12v power source for 1.5v clock

P

Paul Mars

Guest
Hello,

I want to connect my 1.5VDC clock to my car battery. How do I figure the
drop resistor value? I have a DCAmp / VDC / Ohm meter.

tks,
paul
 
Paul Mars wrote:
Hello,

I want to connect my 1.5VDC clock to my car battery. How do I figure the
drop resistor value? I have a DCAmp / VDC / Ohm meter.

tks,
paul


Depends on the clock. If it's purely electonic-digital a single resistor
may work. That's like R=(14.2-1.5)/I, where 14.2V is max charging
voltage and I is current in amperes.

But you could try a shunt regulation method:
Two forward biased silicon diodes(e.g 1N914B), placed in series, across
where the 1.5V battery usualy connects. Also across those same contacts
attach a capacitor of about 5 to 20mF (must be at least 20V of course).
Connect the negative of the clock to the battery negative and the
battery's positive to a 10K resistor. The other side of this resistor to
the clock positive.

Two silicon diodes together have about 1.4 - 2 volts of barrier -
functions a bit like a Zener in this circuit. 10K resistor limits the
current. The capacitor is the resovoir to support intermitant loading of
the clock's drive mechanism, if any.

Bjorn
 
Its coming back to me now. R=E/I

Which method is better? Which pulls less battery current? And since the
engine running voltage is 13.5, I think that is what I should use.

Electronic digital LCD clock.


"John Smith" <user@example.net> wrote in message
news:7AaKg.169$I71.13@trnddc01...
Paul Mars wrote:
Hello,

I want to connect my 1.5VDC clock to my car battery. How do I figure the
drop resistor value? I have a DCAmp / VDC / Ohm meter.

tks,
paul
Depends on the clock. If it's purely electonic-digital a single resistor
may work. That's like R=(14.2-1.5)/I, where 14.2V is max charging voltage
and I is current in amperes.

But you could try a shunt regulation method:
Two forward biased silicon diodes(e.g 1N914B), placed in series, across
where the 1.5V battery usualy connects. Also across those same contacts
attach a capacitor of about 5 to 20mF (must be at least 20V of course).
Connect the negative of the clock to the battery negative and the
battery's positive to a 10K resistor. The other side of this resistor to
the clock positive.

Two silicon diodes together have about 1.4 - 2 volts of barrier -
functions a bit like a Zener in this circuit. 10K resistor limits the
current. The capacitor is the resovoir to support intermitant loading of
the clock's drive mechanism, if any.
::::
What you are asked to do:
In the thread about running a 1.5-volt clock from a car battery, restate the passage starting at "Its coming back" and ending at "digital LCD clock.", substituting "motor" for "engine".

Data lines:
::::
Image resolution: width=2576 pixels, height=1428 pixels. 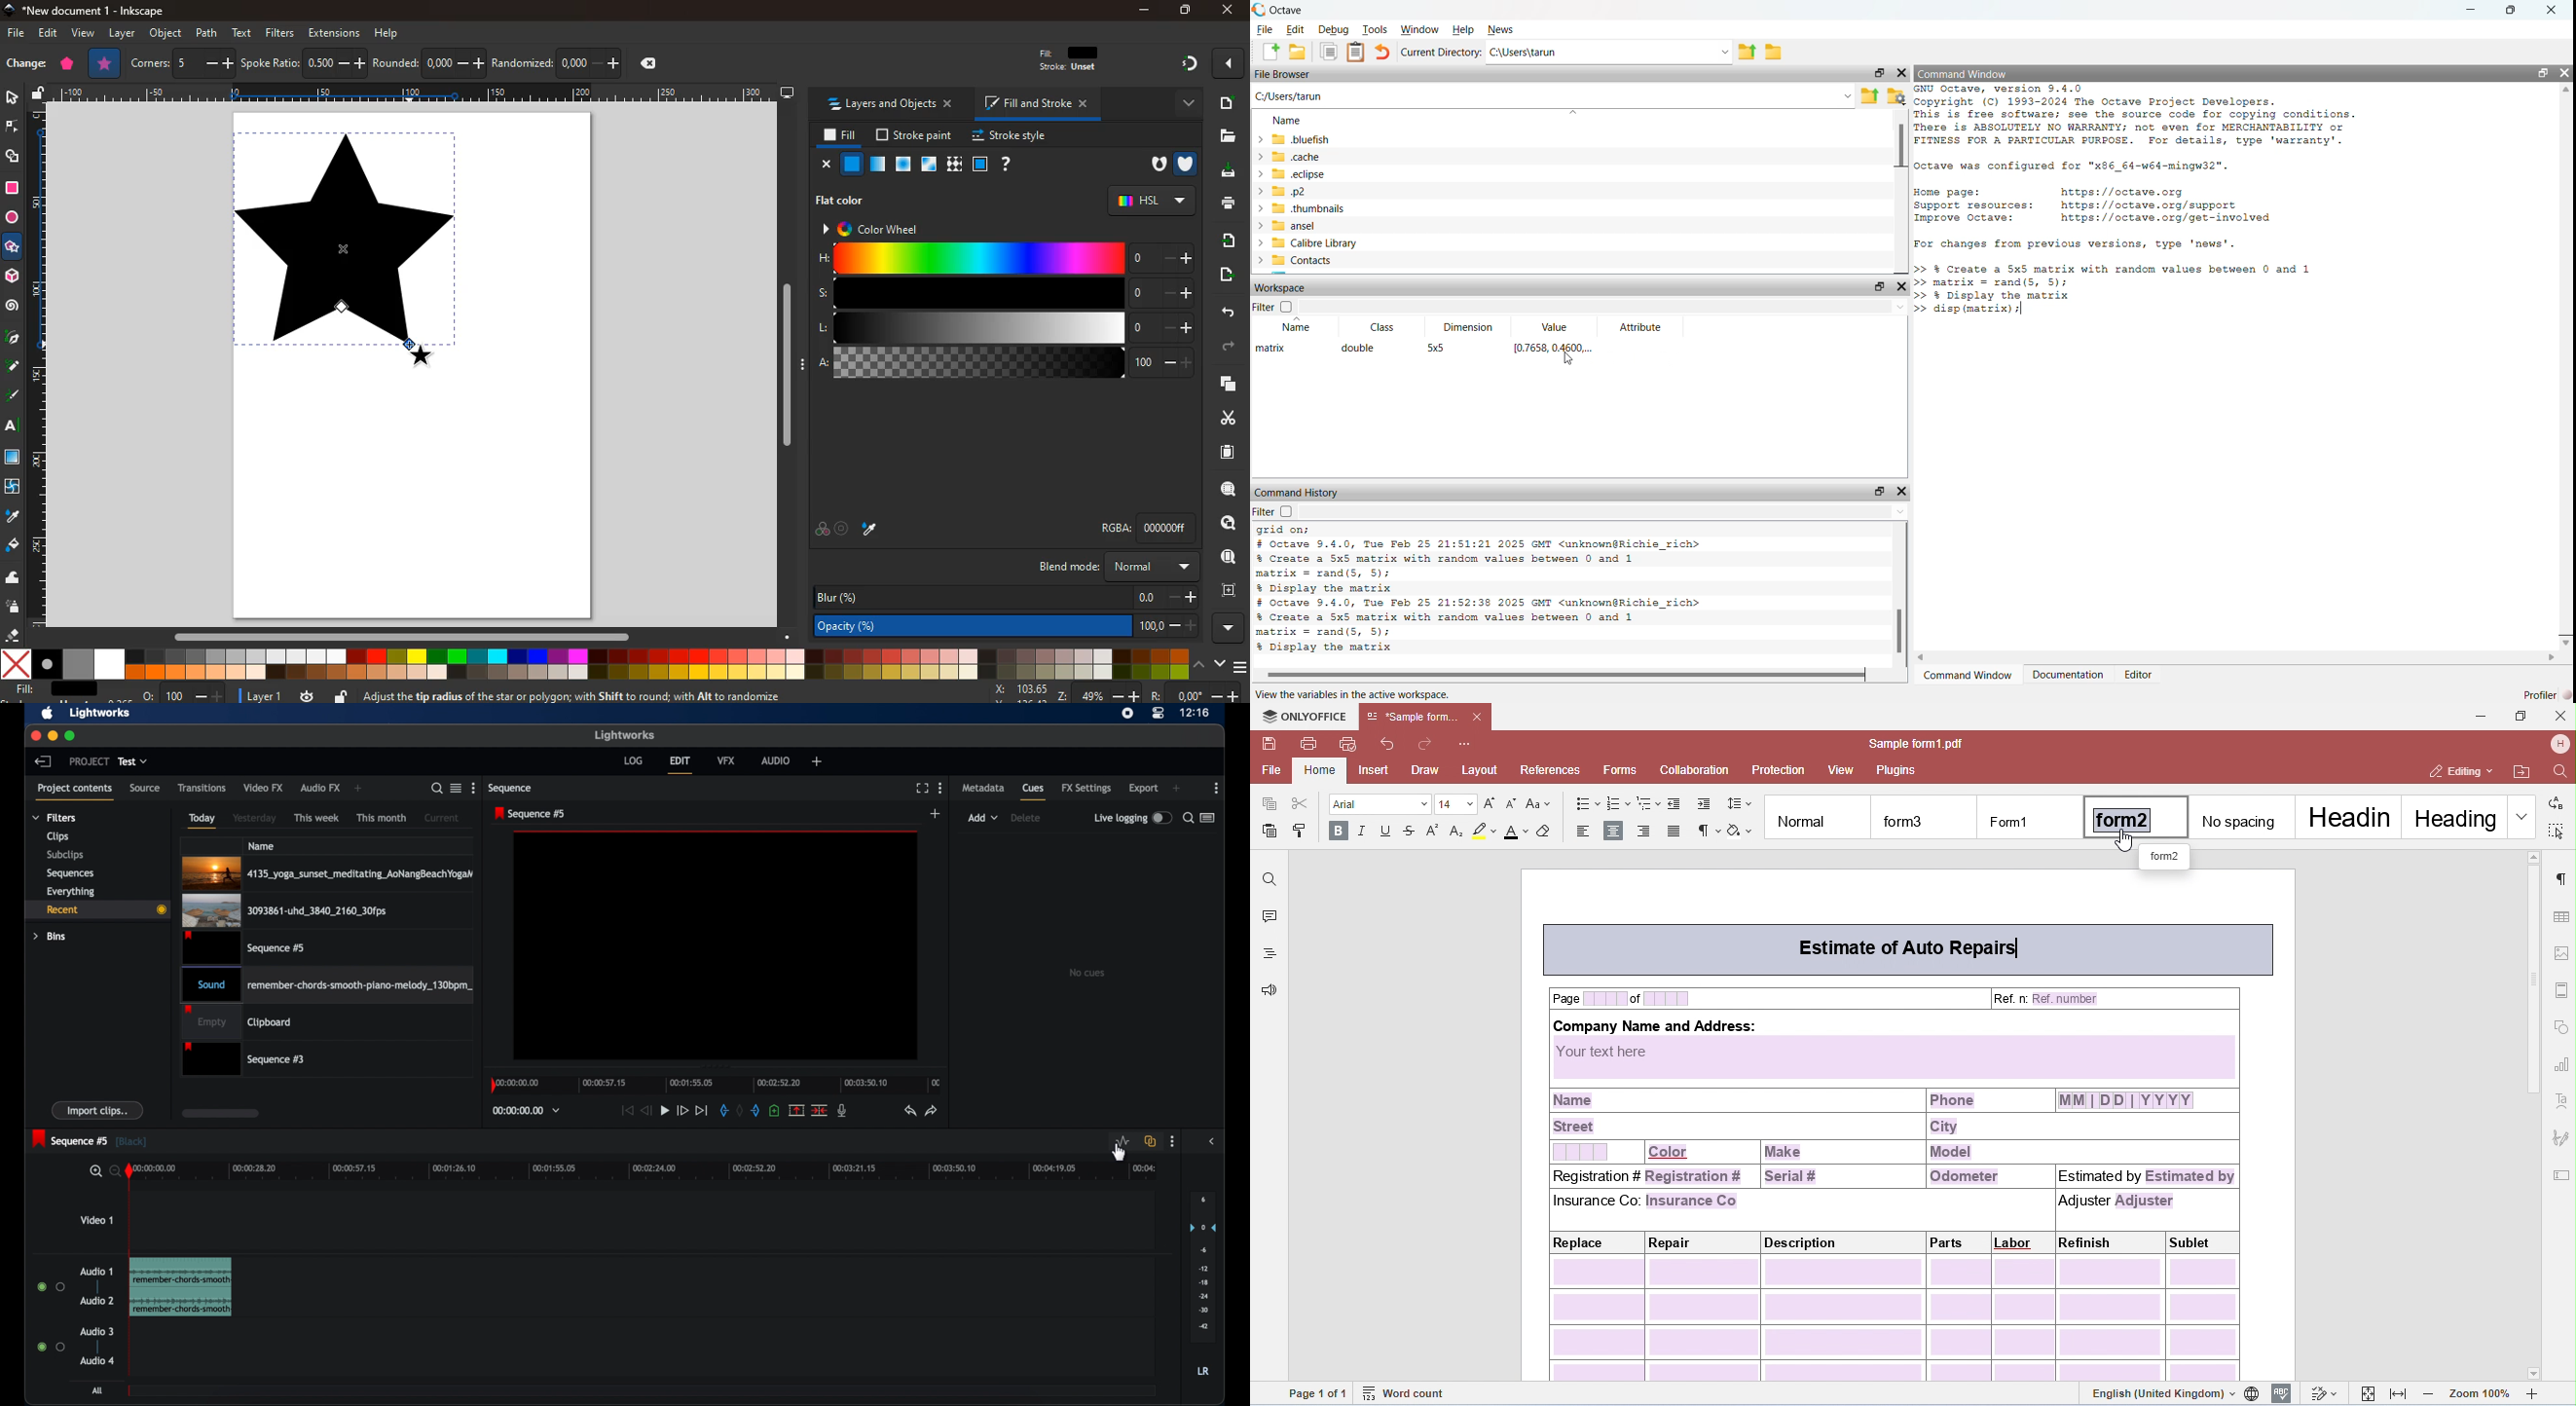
::::
Right answer:
Its coming back to me now. R=E/I

Which method is better? Which pulls less battery current? And since the
motor running voltage is 13.5, I think that is what I should use.

Electronic digital LCD clock.